Okinawa governor hopes Trump will change U.S. policy on Futenma
WASHINGTON (Kyodo) -- Okinawa Gov. Takeshi Onaga expressed hope Thursday that the administration of U.S. President Donald Trump will adopt a new policy toward U.S. military bases in Japan's southernmost prefecture.
Referring to drastic changes Trump has made since taking office on Jan. 20, Onaga said in a speech in Washington he hopes the new president will take U.S. policy on bases, including the controversial relocation of the Marine Corps Air Station Futenma, in "a better direction."
The bilateral policy concerning Okinawa has remained constant under previous Japanese and U.S. governments, leaving the island prefecture "full of bases," Onaga told the Sigur Center for Asian Studies at George Washington University.
"I don't think it will get any worse than today," he said.
"In that sense, I am forecasting some changes with President Trump.
"I hope he will lead us into a different direction."
Onaga said he held talks with Republican and Democratic members of Congress about local opposition to the Japan-U.S. plan to move Futenma from a crowded residential area of Ginowan to the less populated Henoko coastal area of Nago.
"It's not 'yes' or 'no.' We don't want (a new U.S. base) anymore," the governor said, citing the fact Okinawa accounts for a mere 0.6 percent of the land of Japan but is home to more than 70 percent of all U.S. military facilities in the country.
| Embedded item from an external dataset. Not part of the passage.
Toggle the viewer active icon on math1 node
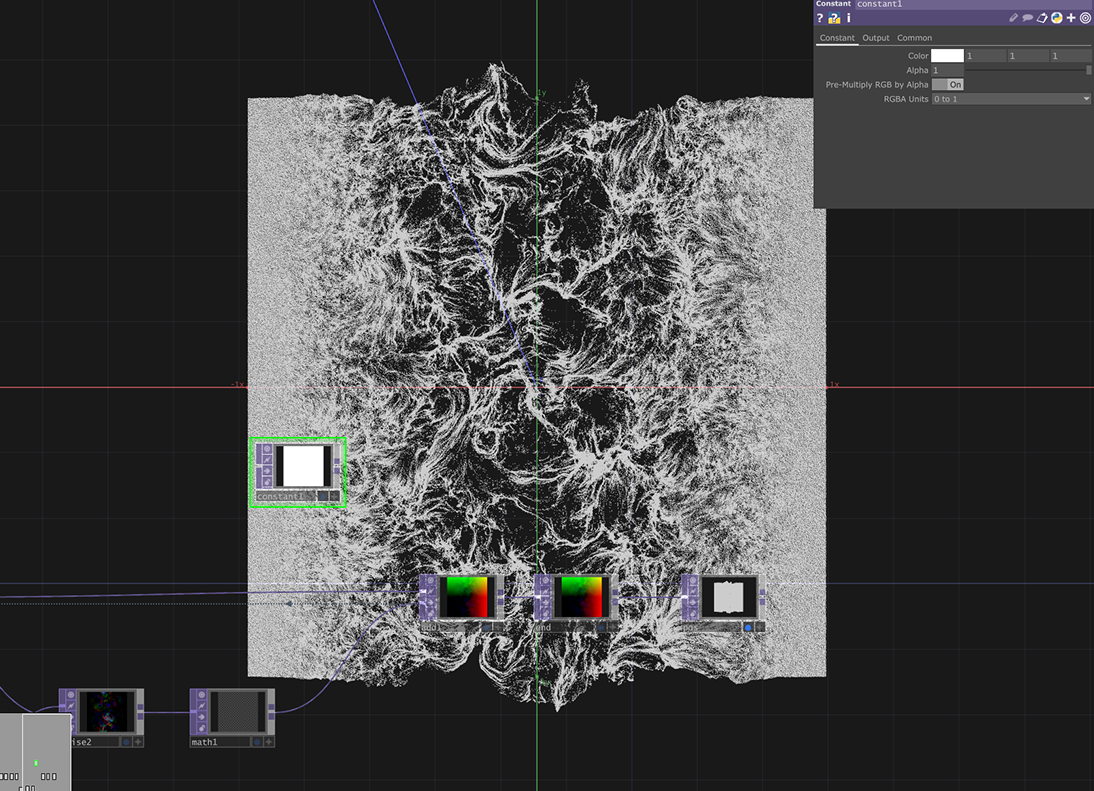The height and width of the screenshot is (791, 1094). (x=201, y=695)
Onaga said he briefly met and spoke with U.S. Secretary of State Rex Tillerson when they happened to be at the same breakfast meeting Thursday at a Washington hotel.
They did not discuss the Futenma issue, however.
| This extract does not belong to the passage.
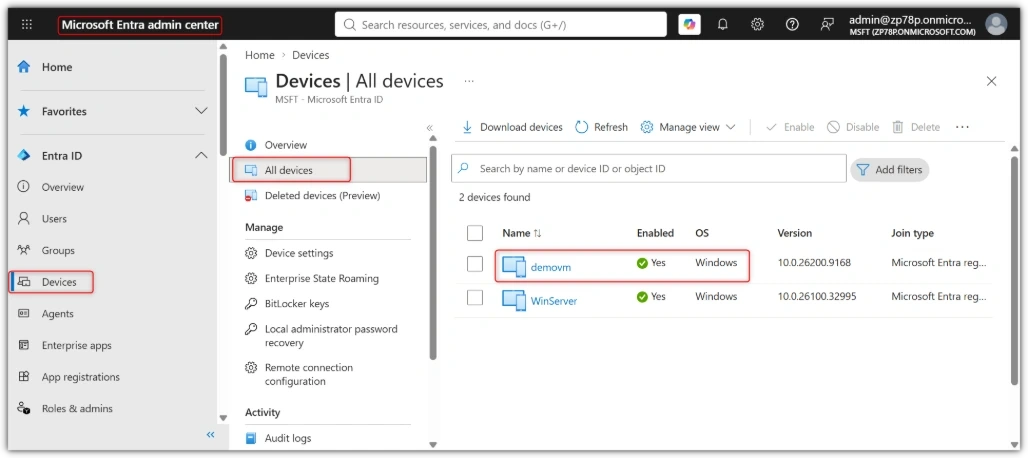This screenshot has height=458, width=1028.
Task: Click the device search by name field
Action: point(649,168)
Onaga has demanded the Futenma base be relocated outside Okinawa. During the five-day visit to Washington through Saturday, he aims to tell the Trump administration that many residents of Okinawa are opposed to the relocation plan as they want to reduce the burden on the prefecture from hosting the bulk of U.S. forces in Japan.
The relocation is a key part of a broader bilateral agreement to reorganize the U.S. military presence in Japan.
The Japanese government maintains that relocating Futenma to Henoko is the "only solution" for removing the dangers posed by the air station without undermining the deterrence of the Japan-U.S. alliance amid regional tensions fueled by China's assertive territorial claims at sea and North Korea's weapons program.
In 2004, a U.S. Marine Corps helicopter crashed at Okinawa International University, which is adjacent to the base.